## Work instructions
Output the records precisely as they stand. Pictures are to be skipped.

## Material provided
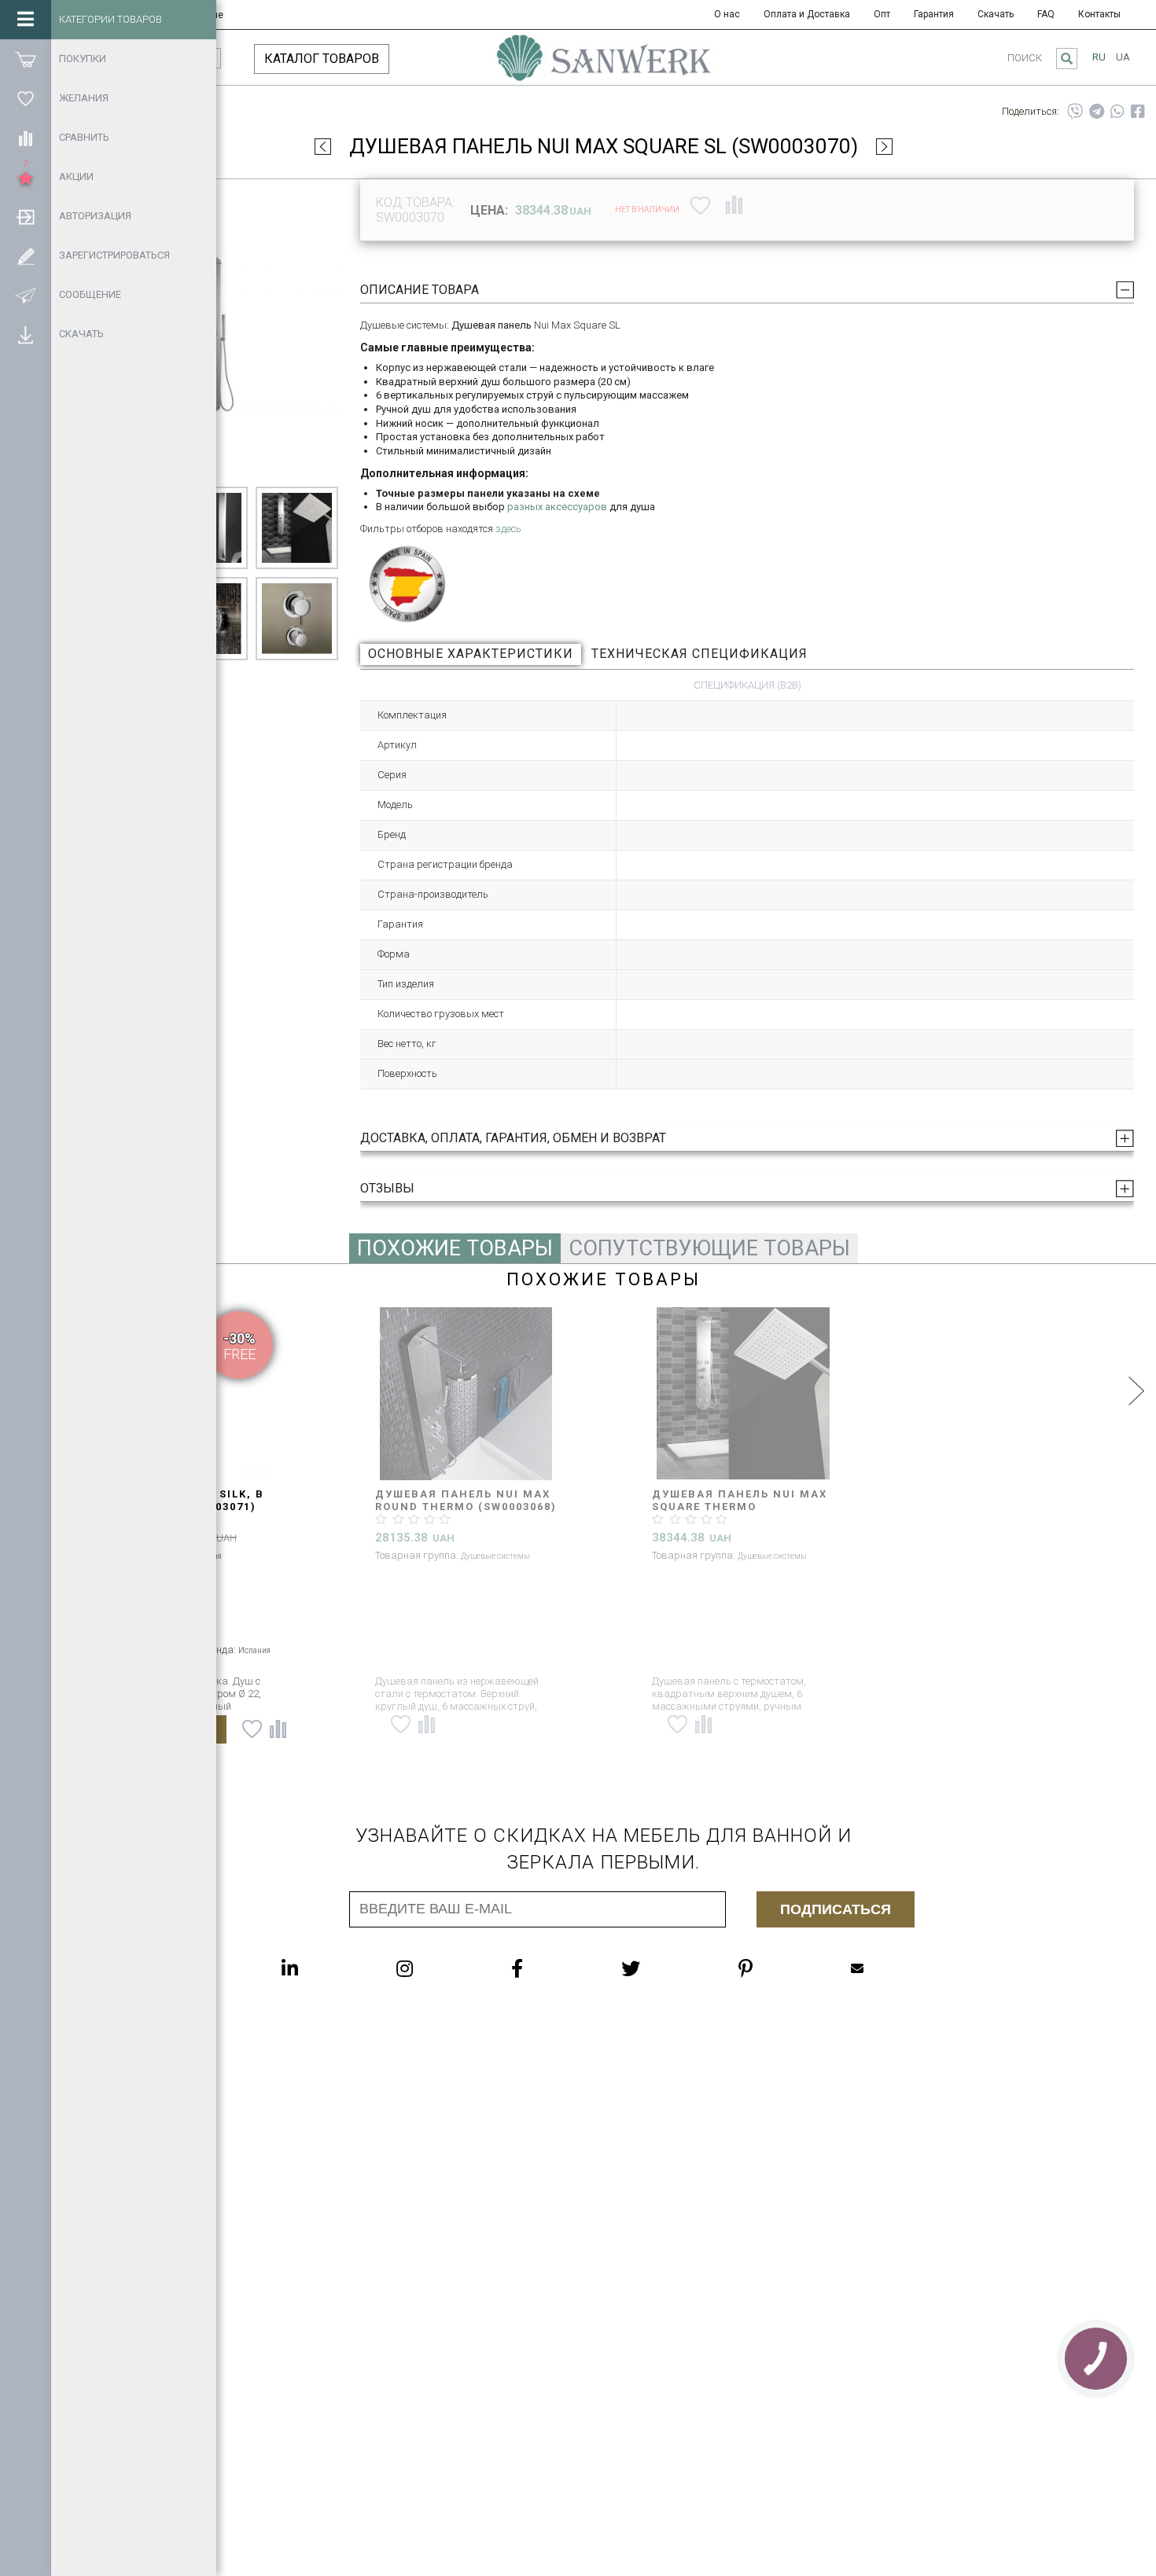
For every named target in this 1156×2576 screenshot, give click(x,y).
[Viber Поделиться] (1075, 111)
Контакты (1099, 14)
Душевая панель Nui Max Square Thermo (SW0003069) (739, 1506)
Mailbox (888, 1968)
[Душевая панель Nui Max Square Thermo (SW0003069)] (743, 1393)
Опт (882, 14)
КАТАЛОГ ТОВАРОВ (321, 58)
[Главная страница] (604, 65)
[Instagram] (436, 1968)
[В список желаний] (700, 204)
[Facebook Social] (548, 1968)
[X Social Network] (662, 1968)
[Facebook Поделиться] (1138, 111)
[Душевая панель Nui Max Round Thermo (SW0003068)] (466, 1393)
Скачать (995, 14)
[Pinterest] (776, 1968)
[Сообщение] (25, 294)
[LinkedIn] (321, 1968)
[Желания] (25, 98)
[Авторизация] (25, 216)
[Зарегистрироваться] (25, 255)
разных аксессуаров (557, 507)
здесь (508, 529)
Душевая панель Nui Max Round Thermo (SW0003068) (466, 1500)
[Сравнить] (25, 137)
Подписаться (835, 1909)
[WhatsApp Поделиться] (1117, 111)
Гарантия (934, 14)
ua (1123, 57)
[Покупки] (25, 59)
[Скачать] (25, 334)
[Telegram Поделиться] (1096, 111)
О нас (727, 14)
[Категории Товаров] (25, 19)
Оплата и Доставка (807, 14)
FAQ (1046, 14)
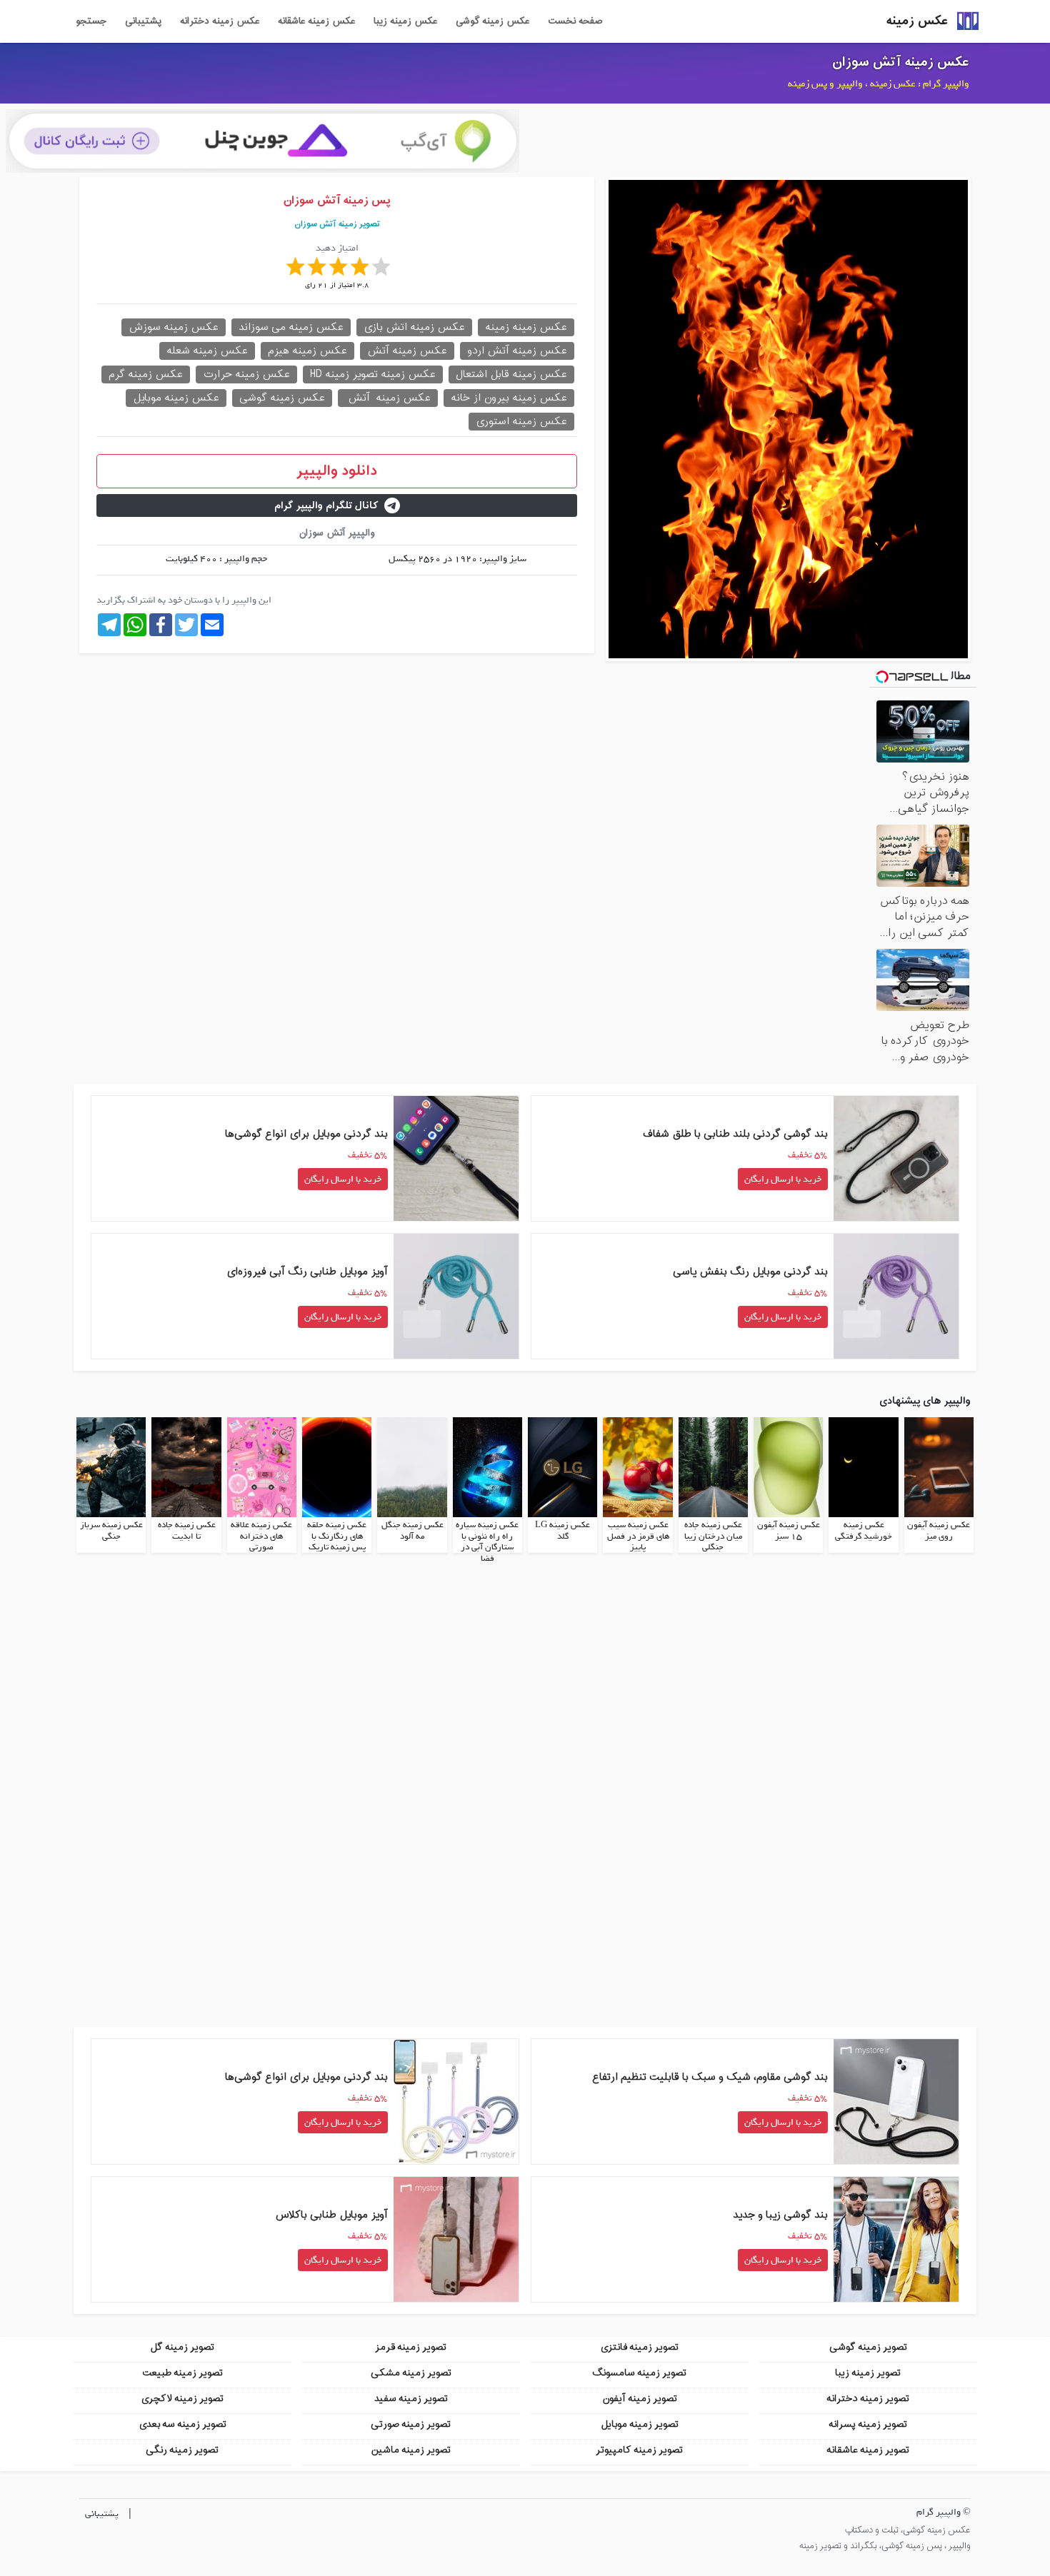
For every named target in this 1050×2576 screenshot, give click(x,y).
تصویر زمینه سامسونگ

## Result for this task
For every named target in this 1156×2576 screenshot, give click(x,y).
[Viber Поделиться] (1075, 111)
Контакты (1099, 14)
Душевая панель Nui Max Square Thermo (SW0003069) (739, 1506)
Mailbox (888, 1968)
[Душевая панель Nui Max Square Thermo (SW0003069)] (743, 1393)
Опт (882, 14)
КАТАЛОГ ТОВАРОВ (321, 58)
[Главная страница] (604, 65)
[Instagram] (436, 1968)
[В список желаний] (700, 204)
[Facebook Social] (548, 1968)
[X Social Network] (662, 1968)
[Facebook Поделиться] (1138, 111)
[Душевая панель Nui Max Round Thermo (SW0003068)] (466, 1393)
Скачать (995, 14)
[Pinterest] (776, 1968)
[Сообщение] (25, 294)
[LinkedIn] (321, 1968)
[Желания] (25, 98)
[Авторизация] (25, 216)
[Зарегистрироваться] (25, 255)
разных аксессуаров (557, 507)
здесь (508, 529)
Душевая панель Nui Max Round Thermo (SW0003068) (466, 1500)
[Сравнить] (25, 137)
Подписаться (835, 1909)
[WhatsApp Поделиться] (1117, 111)
Гарантия (934, 14)
ua (1123, 57)
[Покупки] (25, 59)
[Скачать] (25, 334)
[Telegram Поделиться] (1096, 111)
О нас (727, 14)
[Категории Товаров] (25, 19)
Оплата и Доставка (807, 14)
FAQ (1046, 14)
For every named target in this 1050×2576 screenshot, give click(x,y).
تصویر زمینه سامسونگ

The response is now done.